JOHANNESBURG: Former South African captain and director of cricket Graeme Smith said on Monday that he felt “completely vindicated” after an arbitration process cleared him of allegations of racial discrimination.
Cricket South Africa (CSA) announced on Sunday that two independent arbitrators found in Smith’s favour on three issues during his time as captain and later director of cricket.
In a statement, Smith said: “I’m grateful that my name has finally been cleared. I’ve always given South African cricket my utmost, as a player, captain and administrator over the last 20 years.
“So to hear these baseless allegations of racism being made has been extremely difficult, both for me and my family.

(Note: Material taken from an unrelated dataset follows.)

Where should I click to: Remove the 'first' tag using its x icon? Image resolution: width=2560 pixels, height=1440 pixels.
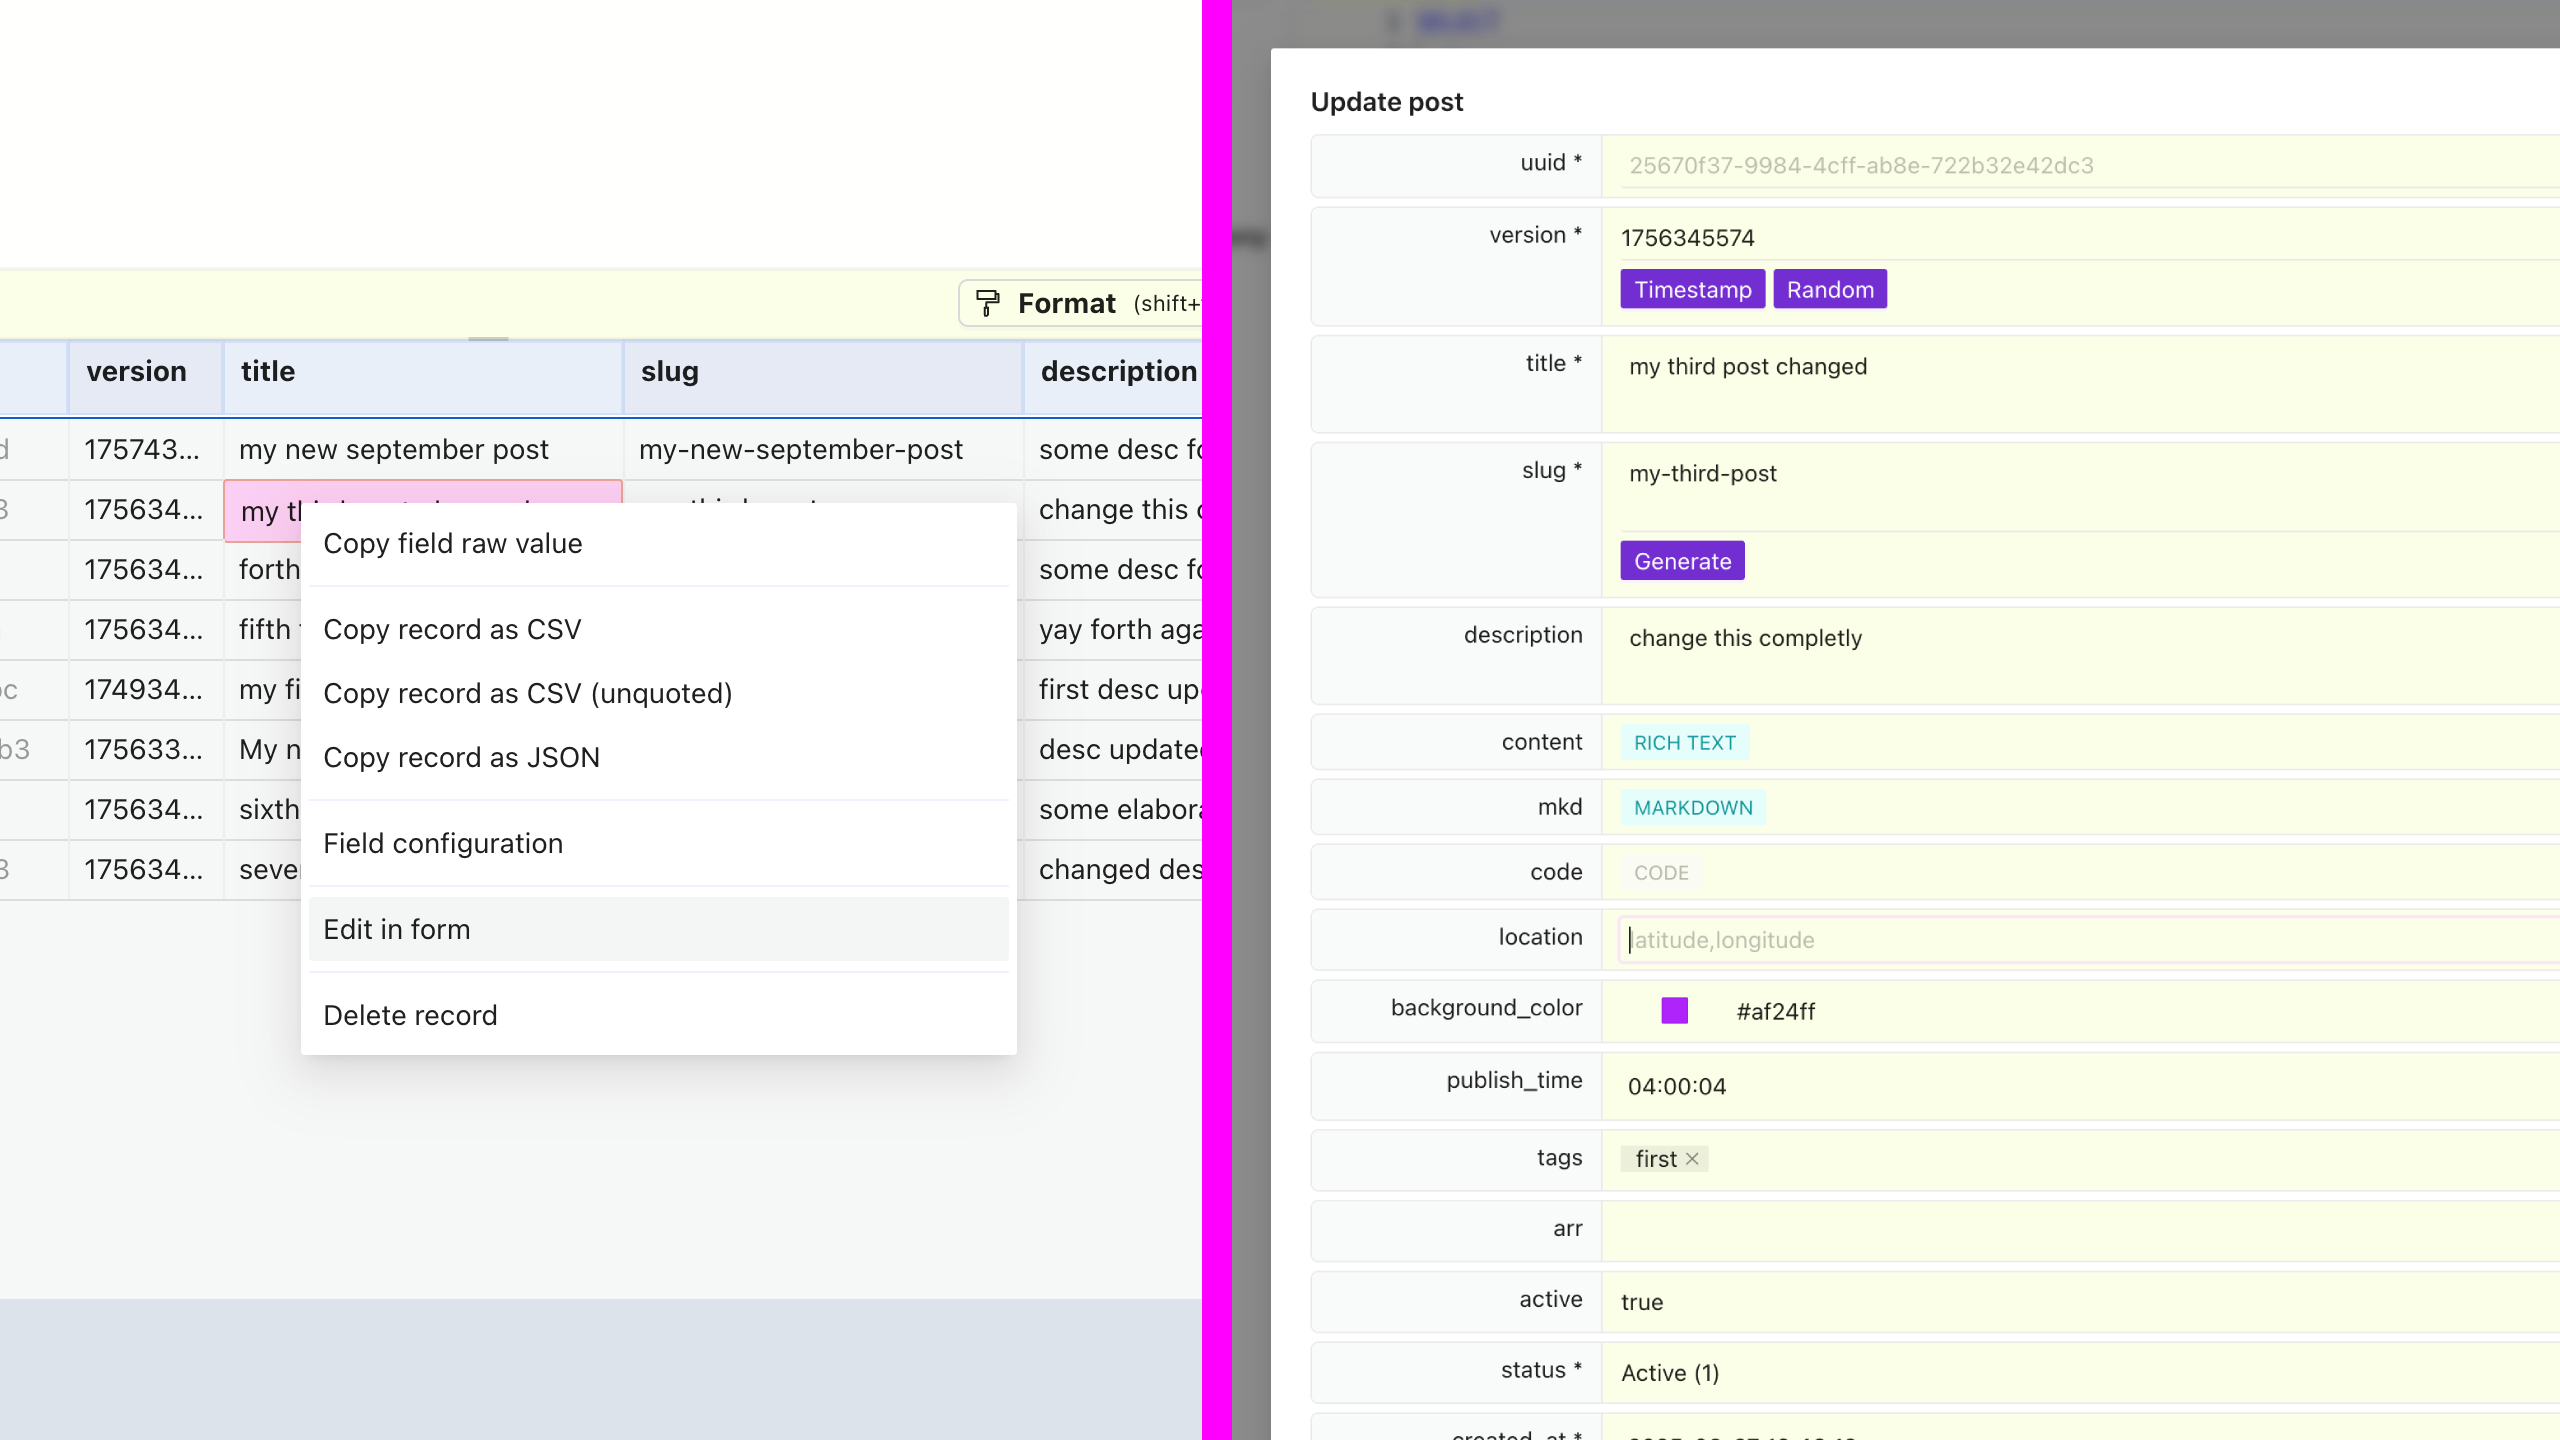(1692, 1159)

“It has been exhausting and distracting, not least because South African cricket has also been going through a well-publicised rebuilding process which has required a lot of attention.
“I am just pleased that we have now gone through a robust arbitration process before independent arbitrators and I have been completely vindicated.”
The allegations against Smith were made during a Social Justice and Nation Building process, set up by CSA. They were conducted by an ombudsman who made “tentative findings” that he recommended should be investigated further.
The claims against Smith were that he showed discrimination against black wicket-keeper Thami Tsolekile, preferring to select the white batsman/wicket-keeper A.B. de Villiers for series against England, Australia and New Zealand; that he was racially biased against black leadership at CSA and in the choice of Mark Boucher as head coach of the national team.
The arbitrators went into detail on all three matters in a 95-page report, released by CSA on Monday, and exonerated Smith on all three counts. Costs were awarded in his favour.
David Becker, Smith’s attorney, said the former captain had been the target of “a multitude of opportunistic claims and insinuations made before the SJN which were not properly tested and which were clearly false.”
Becker said the “serious and defamatory” claims had been made “by a small group of individuals with an obvious agenda to tarnish his good name and have him removed as director of cricket.”
Smith’s contract as director of cricket expired at the end of March.
“It is a testimony to his character and leadership that he has held his head high throughout this process, focused on the job at hand and continued to play a highly significant role in assisting South African cricket,” said Becker.
CSA board chairman Lawson Naidoo paid tribute to Smith.
“Now that finality on these processes has been reached, it is appropriate to recognise the extraordinary contribution that Graeme has made to South African cricket, first as the longest-serving Test captain and then as director cricket from 2019 to 2022.
“His role as the DOC has been critical in rebuilding the Protea men’s team in particular and has laid a solid foundation for his successor.”